In the beginning there were no sequences. The Earth of four billion years ago was devoid of one-dimensional patterns, capable of supporting life but not yet doing so. As with every planet we know about, the behavior of the prebiotic Earth could be described and explained by the primeval processes of physics and chemistry following their universal and inexorable laws. No genomes, no manuscripts, no large language models. Nothing to see here, move on.
The Earth we inhabit today is overrun with sequences and their products. We swim in an ocean of sequences—DNA, language, code. And like the proverbial fish who does not know what water is, we are largely oblivious to their profound influences. Sequences are something special. They operate according to their own rules, and those rules have never been fully explored. It is time for them to get their due.

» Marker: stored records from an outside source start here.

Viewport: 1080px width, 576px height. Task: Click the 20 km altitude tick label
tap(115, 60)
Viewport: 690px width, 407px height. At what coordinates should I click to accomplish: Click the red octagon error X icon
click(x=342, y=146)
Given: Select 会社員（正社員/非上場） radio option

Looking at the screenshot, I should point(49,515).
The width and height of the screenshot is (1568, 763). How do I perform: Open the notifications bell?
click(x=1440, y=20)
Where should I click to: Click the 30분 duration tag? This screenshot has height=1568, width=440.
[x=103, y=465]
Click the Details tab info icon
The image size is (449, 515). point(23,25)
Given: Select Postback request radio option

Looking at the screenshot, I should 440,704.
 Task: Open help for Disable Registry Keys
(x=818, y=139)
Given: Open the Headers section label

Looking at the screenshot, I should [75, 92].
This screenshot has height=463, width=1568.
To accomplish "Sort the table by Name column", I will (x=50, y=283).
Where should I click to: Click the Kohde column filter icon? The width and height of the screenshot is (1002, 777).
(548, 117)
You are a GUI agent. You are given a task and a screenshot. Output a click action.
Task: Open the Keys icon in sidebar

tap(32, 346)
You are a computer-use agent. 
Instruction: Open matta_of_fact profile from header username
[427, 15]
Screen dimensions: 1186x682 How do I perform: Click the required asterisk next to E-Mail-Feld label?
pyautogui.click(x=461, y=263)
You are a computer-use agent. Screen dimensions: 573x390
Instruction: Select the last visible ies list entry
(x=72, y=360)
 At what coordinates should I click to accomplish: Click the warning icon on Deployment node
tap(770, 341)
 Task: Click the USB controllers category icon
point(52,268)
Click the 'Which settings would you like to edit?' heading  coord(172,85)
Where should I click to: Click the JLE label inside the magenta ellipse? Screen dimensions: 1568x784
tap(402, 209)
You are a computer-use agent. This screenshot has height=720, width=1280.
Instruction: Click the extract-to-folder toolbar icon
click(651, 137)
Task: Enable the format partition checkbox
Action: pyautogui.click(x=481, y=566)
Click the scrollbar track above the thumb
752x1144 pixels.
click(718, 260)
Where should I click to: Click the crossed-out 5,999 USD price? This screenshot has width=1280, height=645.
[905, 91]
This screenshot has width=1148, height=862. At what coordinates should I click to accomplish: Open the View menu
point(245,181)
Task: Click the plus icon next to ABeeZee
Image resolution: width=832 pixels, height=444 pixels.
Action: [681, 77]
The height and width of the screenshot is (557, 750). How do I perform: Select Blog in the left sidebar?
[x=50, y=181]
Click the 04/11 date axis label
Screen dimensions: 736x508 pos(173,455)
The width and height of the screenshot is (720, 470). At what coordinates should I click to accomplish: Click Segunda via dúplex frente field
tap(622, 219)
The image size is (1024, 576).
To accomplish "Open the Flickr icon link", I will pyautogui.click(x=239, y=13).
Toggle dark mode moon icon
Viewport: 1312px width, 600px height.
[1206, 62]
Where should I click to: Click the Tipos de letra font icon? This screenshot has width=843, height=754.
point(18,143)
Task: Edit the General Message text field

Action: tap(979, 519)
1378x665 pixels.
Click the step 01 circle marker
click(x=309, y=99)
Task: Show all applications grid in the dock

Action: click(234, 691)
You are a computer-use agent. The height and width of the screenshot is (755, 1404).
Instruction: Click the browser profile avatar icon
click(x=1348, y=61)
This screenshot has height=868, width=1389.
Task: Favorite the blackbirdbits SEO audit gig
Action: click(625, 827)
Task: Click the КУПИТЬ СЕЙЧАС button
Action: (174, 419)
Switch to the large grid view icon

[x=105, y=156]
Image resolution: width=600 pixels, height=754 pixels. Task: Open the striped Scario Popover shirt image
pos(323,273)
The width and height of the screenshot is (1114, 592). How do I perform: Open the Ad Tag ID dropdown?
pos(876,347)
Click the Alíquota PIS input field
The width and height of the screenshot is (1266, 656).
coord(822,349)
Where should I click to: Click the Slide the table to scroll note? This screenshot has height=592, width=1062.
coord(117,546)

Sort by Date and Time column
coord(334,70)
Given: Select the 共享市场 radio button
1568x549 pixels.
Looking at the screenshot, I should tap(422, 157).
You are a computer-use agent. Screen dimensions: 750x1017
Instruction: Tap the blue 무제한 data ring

How did linear patterns of tiny molecules allow life to emerge from a background of ordinary physics and chemistry? How did sequences of vibrations in the air, marks on paper, and voltages in silicon allow civilization to emerge from a background of Tennyson’s “Nature, red in tooth and claw?” How did sequences guide matter and energy to become organized into liver cells and violins and universities? And how are we to understand the token sequences of AI, powered by vast volumes of text from the internet?
These are the questions that animate this book. And they can be summarized in one simple but profound question asked by biophysicist Howard Pattee: “How does symbolic information actually get control of physical systems?” Understanding the one-dimensional evolution of three-dimensional complexity requires an interdisciplinary march through physics, molecular biology, linguistics, computer science, machine learning, and other related disciplines. The author has found this march exhilarating and hopes you will too.